This week David Adjaye and Aston Martin collaborated to design apartments and SUVs
This week on Dezeen, architect David Adjaye and car brand Aston Martin partnered to design apartments in a New York skyscraper and limited-edition SUVs for their residents.
In total five Aston Martin Residences will be built within the 244-metre-tall 130 William skyscraper, which was designed by Adjaye and is currently under construction in Manhattan.
As part of the collaboration, Adjaye designed a limited-edition Aston Martin DBX, which each of the five residents will also receive.
As the planning inquiry into The Tulip tourist attraction in London began, architecture studio Foster + Partners revealed updated visuals showing the interiors and base of the proposed 305.3-metre-high tower.
New London Architecture chairman Peter Murray spoke out in defence of the structure saying that it will help the City of London recover from the coronavirus pandemic.
"A lot of the inquiry will focus on just how much harm The Tulip will do to the historic views of the Tower of London, but it needs also to take on board the fact that The Tulip will bring new life to the City of London itself," he said.
Also in architecture news, Snøhetta revealed its latest carbon-negative Powerhouse office in the city of Porsgrunn, Norway.
The angular building, which is designed to produce more energy than it will consume over its lifespan, is highly insulated and covered with a large photovoltaic canopy.
This week also saw architecture studio Space Popular design the venue for the first-ever architecture conference held in virtual reality. Named Punto de Inflexión, the conference was held in nine virtual rooms set out in a grid that was based on Barcelona's street plan.
The studio also unveiled a spa in Bangkok that is built around a luscious garden planted with dragon trees and lipstick palms.

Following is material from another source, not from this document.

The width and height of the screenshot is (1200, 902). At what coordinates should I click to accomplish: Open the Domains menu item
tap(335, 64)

In response to the ongoing Covid-19 pandemic Dutch design firm Object Studio has created a social-distancing bench. Named CoronaCrisisKruk the portable seat lets users sit together while staying apart.

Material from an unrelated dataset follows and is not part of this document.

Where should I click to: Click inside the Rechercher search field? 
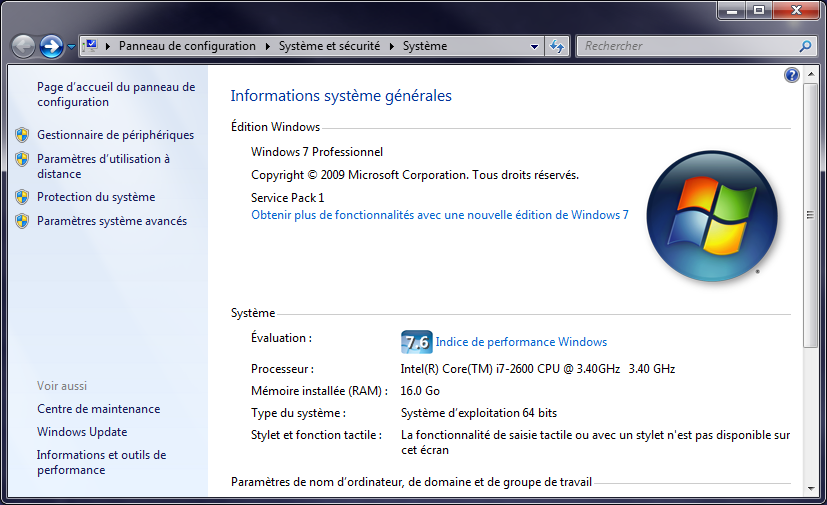pos(685,46)
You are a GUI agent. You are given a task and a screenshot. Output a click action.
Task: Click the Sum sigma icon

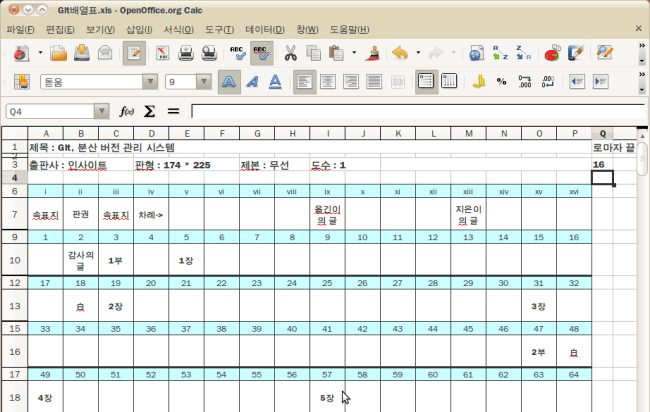tap(150, 111)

Also responding to coronavirus, urban theorist Richard Florida said at a conference that the pandemic "may make cities more affordable to artists and creatives".
Popular projects on Dezeen this week include a six-storey housing block in Berlin made from precast concrete slabs, a modular housing scheme in Portugal's Vale de Cambria and a shop for Dutch fashion label Daily Paper that has a facade made from over 13,000 flattened aluminium cans.